Танжрин перевел на него взгляд маленьких темных глаз, в которых плясало пламя костра. Но, прежде чем ответ успел слететь с губ рассказчика, заговорил Урман:

— Гляди, почтенный Танжрин, что наделала твоя история! Похоже, не одного юнца ты лишил в эту ночь спокойного сна. Довольно на сегодня страшных сказок. Аркон, спой-ка нам что-нибудь повеселее! А потом расходитесь спать. Ночь коротка, день долог.

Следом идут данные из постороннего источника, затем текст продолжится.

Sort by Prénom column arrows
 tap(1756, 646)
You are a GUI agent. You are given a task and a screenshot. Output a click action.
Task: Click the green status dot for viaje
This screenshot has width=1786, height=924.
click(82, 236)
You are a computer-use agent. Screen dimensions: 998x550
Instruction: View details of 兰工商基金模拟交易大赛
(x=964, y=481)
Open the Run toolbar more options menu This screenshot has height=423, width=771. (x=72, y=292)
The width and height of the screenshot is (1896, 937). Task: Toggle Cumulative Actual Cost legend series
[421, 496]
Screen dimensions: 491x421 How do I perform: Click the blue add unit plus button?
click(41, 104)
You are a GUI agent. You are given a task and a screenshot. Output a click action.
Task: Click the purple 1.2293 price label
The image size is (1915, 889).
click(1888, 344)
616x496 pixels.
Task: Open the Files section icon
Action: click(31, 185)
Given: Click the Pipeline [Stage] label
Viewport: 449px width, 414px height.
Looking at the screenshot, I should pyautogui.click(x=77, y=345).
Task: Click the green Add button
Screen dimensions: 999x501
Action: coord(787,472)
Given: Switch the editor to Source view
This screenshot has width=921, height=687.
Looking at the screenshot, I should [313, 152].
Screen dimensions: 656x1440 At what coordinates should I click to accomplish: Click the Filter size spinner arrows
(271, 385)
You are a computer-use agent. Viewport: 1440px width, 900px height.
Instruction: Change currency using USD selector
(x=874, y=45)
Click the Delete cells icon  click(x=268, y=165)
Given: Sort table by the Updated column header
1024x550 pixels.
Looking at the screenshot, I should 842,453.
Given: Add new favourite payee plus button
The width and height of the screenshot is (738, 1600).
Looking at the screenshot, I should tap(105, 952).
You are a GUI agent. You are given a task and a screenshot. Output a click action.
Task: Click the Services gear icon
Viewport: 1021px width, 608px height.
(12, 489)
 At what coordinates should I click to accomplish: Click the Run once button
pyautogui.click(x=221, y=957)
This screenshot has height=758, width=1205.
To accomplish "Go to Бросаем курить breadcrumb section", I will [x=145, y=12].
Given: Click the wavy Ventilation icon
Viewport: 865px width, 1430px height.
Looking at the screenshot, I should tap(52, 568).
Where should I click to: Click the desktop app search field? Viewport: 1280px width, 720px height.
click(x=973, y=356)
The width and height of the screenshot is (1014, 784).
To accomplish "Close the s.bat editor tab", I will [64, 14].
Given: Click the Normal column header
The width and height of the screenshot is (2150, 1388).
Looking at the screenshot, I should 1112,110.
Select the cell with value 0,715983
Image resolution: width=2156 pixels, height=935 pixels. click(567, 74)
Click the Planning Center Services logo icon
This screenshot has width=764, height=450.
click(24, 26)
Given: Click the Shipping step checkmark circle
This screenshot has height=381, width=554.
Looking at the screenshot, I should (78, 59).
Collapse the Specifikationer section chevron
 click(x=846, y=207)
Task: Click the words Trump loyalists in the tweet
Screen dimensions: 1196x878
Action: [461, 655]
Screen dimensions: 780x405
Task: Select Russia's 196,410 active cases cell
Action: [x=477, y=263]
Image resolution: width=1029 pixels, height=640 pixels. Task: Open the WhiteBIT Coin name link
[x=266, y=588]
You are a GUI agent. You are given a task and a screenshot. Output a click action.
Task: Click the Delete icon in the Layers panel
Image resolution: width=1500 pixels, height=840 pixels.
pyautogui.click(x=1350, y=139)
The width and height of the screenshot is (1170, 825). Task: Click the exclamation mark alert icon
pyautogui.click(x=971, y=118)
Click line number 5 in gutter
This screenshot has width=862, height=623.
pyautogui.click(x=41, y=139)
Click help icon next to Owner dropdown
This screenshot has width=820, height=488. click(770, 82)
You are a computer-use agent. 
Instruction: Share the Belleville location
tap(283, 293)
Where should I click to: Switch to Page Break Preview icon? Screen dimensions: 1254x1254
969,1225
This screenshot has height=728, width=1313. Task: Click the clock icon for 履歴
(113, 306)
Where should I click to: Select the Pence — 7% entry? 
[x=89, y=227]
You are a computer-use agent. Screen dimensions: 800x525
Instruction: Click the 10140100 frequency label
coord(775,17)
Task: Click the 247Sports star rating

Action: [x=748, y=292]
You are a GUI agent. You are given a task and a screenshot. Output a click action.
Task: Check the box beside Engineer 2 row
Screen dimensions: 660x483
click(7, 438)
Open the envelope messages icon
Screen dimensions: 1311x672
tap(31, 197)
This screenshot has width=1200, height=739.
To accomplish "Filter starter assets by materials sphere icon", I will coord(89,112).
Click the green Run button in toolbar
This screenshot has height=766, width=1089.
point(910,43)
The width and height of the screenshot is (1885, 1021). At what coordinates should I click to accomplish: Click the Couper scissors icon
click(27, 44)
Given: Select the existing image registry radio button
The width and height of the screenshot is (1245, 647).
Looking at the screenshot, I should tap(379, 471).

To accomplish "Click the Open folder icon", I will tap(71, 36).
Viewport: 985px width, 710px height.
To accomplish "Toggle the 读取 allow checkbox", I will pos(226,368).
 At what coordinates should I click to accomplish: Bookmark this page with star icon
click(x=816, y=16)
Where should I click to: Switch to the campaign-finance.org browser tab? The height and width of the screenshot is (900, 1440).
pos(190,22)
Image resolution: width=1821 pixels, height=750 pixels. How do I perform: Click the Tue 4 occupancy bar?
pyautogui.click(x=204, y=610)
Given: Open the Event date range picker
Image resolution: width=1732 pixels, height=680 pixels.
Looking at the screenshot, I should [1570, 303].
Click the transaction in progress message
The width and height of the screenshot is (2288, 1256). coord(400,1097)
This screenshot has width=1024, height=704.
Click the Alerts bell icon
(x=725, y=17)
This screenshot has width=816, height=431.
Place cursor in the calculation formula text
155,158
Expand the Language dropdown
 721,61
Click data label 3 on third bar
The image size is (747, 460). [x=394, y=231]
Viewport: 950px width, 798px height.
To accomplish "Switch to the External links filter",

Воевода Урман был молод, но слову его повиновались беспрекословно. В руках этого человека находился ключ к их выживанию в Холодных Песках. И вот уже Аркон, один из охранных, который не расставался со своей походной лютней, пробежал пальцами по струнам. Он заиграл быструю мелодию, заставившую слушателей, улыбаясь, прихлопывать в такт знакомой песенке о незадачливом воине, отправившемся в поход и оставившем дома молодую любвеобильную жену…

Но Токе вдруг стал мерзнуть под своей овчиной. Он был рад, когда песня закончилась, и все стали расходиться по своим кибиткам, желая друг другу доброй ночи по обычаю пустыни: «Ночь коротка, день долог». Бывалые караванщики любили пугать новичков, добавляя к этой фразе не слишком ободряющее продолжение: «Но оба убивают одинаково быстро». Несколько дней в Холодных Песках убедили Токе в том, что они правы.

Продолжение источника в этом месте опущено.